— EXERCISE DESCRIPTION —
Copy the records below line for line, without any changes, and leave the pictures out of your answer.

— Start SUPPLIED MATERIAL —

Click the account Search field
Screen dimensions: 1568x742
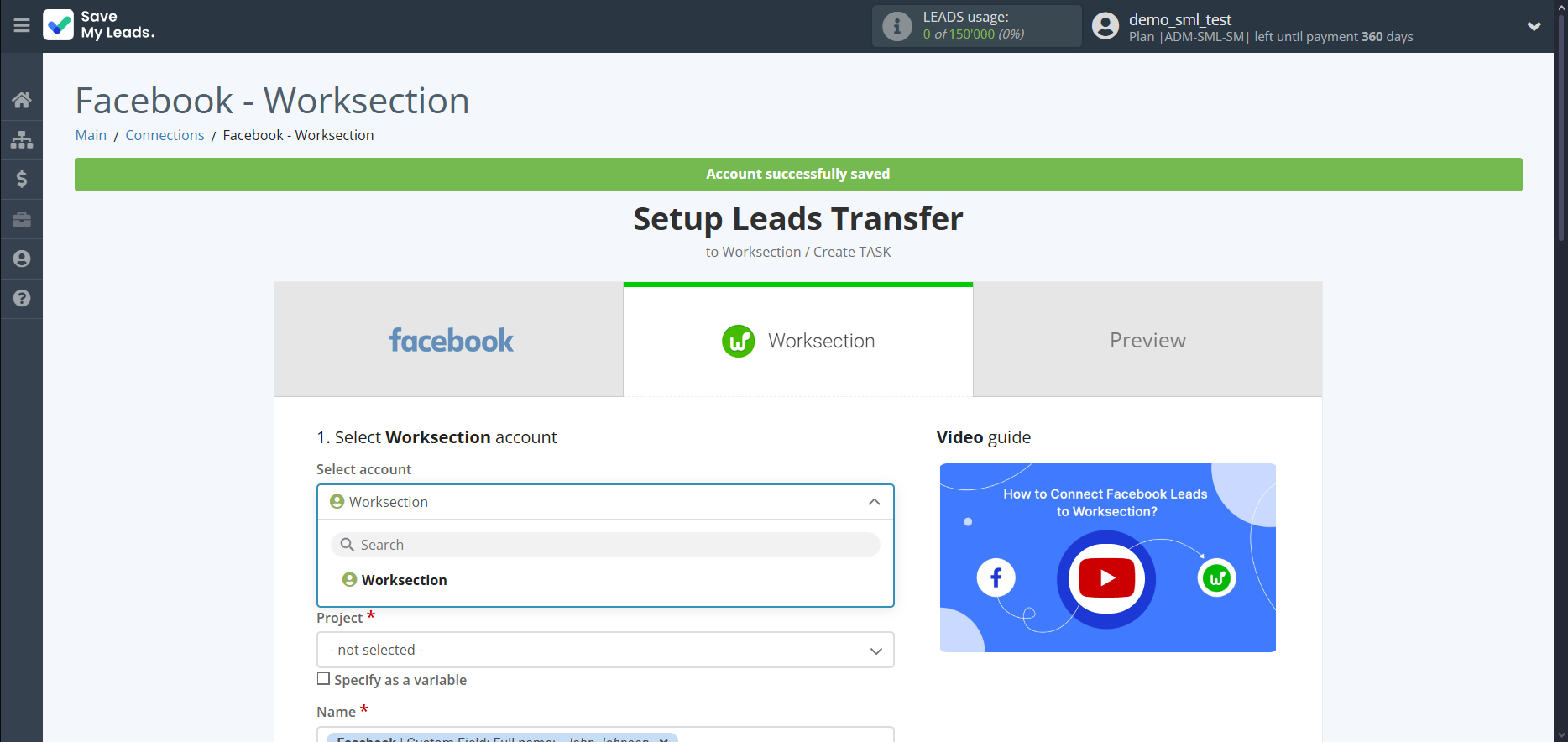point(604,545)
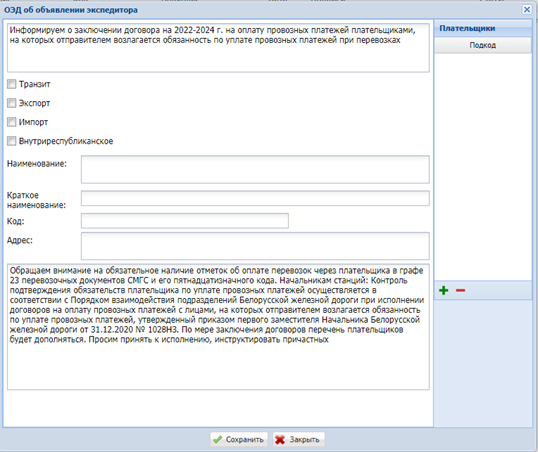
Task: Click the empty payer list under Подкод
Action: [483, 167]
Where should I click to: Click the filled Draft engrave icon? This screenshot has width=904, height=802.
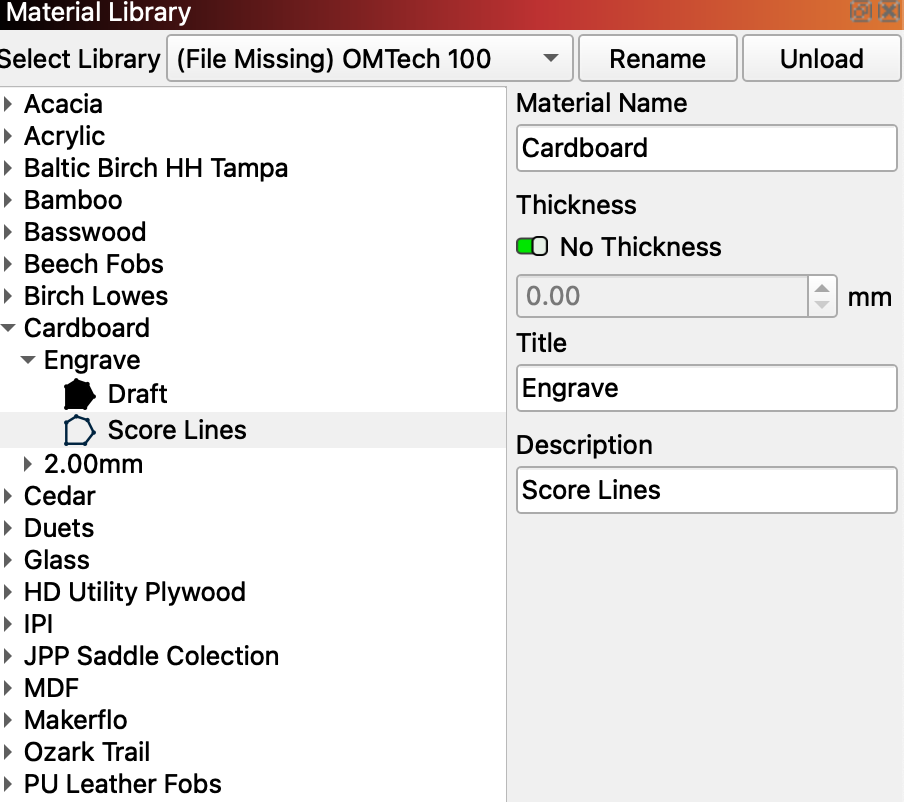click(x=79, y=394)
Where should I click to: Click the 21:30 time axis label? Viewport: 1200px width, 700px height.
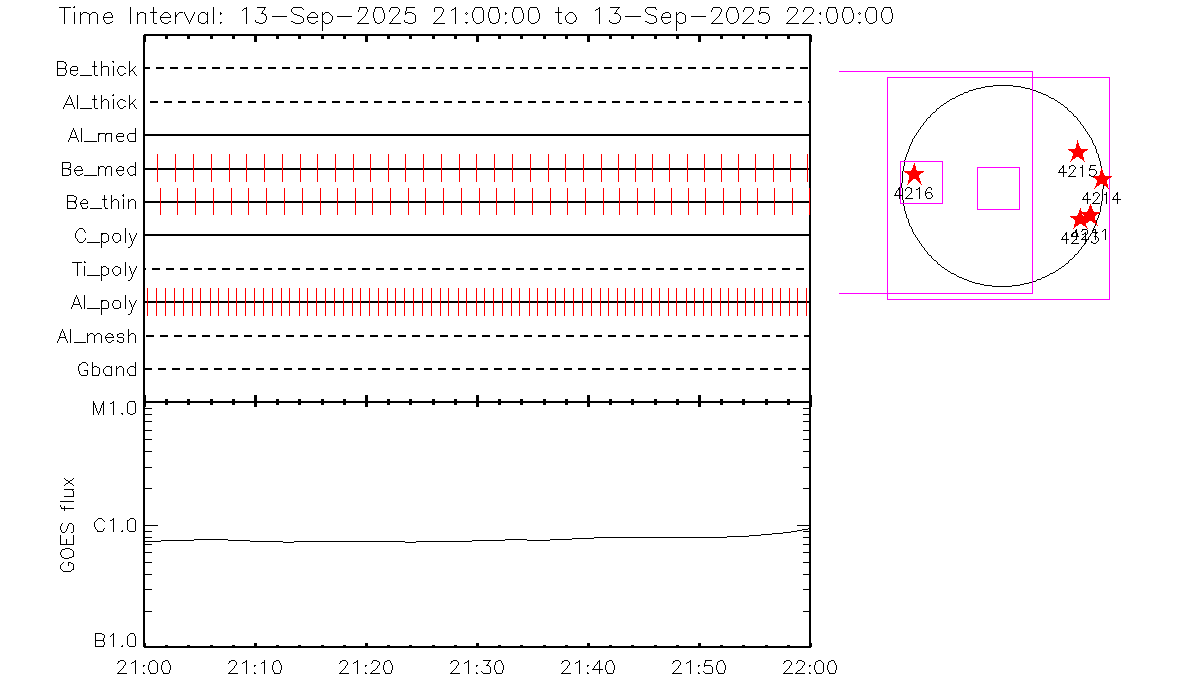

— End SUPPLIED MATERIAL —

— THE REPLY —
Click the account Search field
Screen dimensions: 1568x742
point(604,545)
Task: Click the empty payer list under Подкод
Action: [483, 167]
Where should I click to: Click the filled Draft engrave icon? This screenshot has width=904, height=802.
click(x=79, y=394)
Where should I click to: Click the 21:30 time axis label? Viewport: 1200px width, 700px height.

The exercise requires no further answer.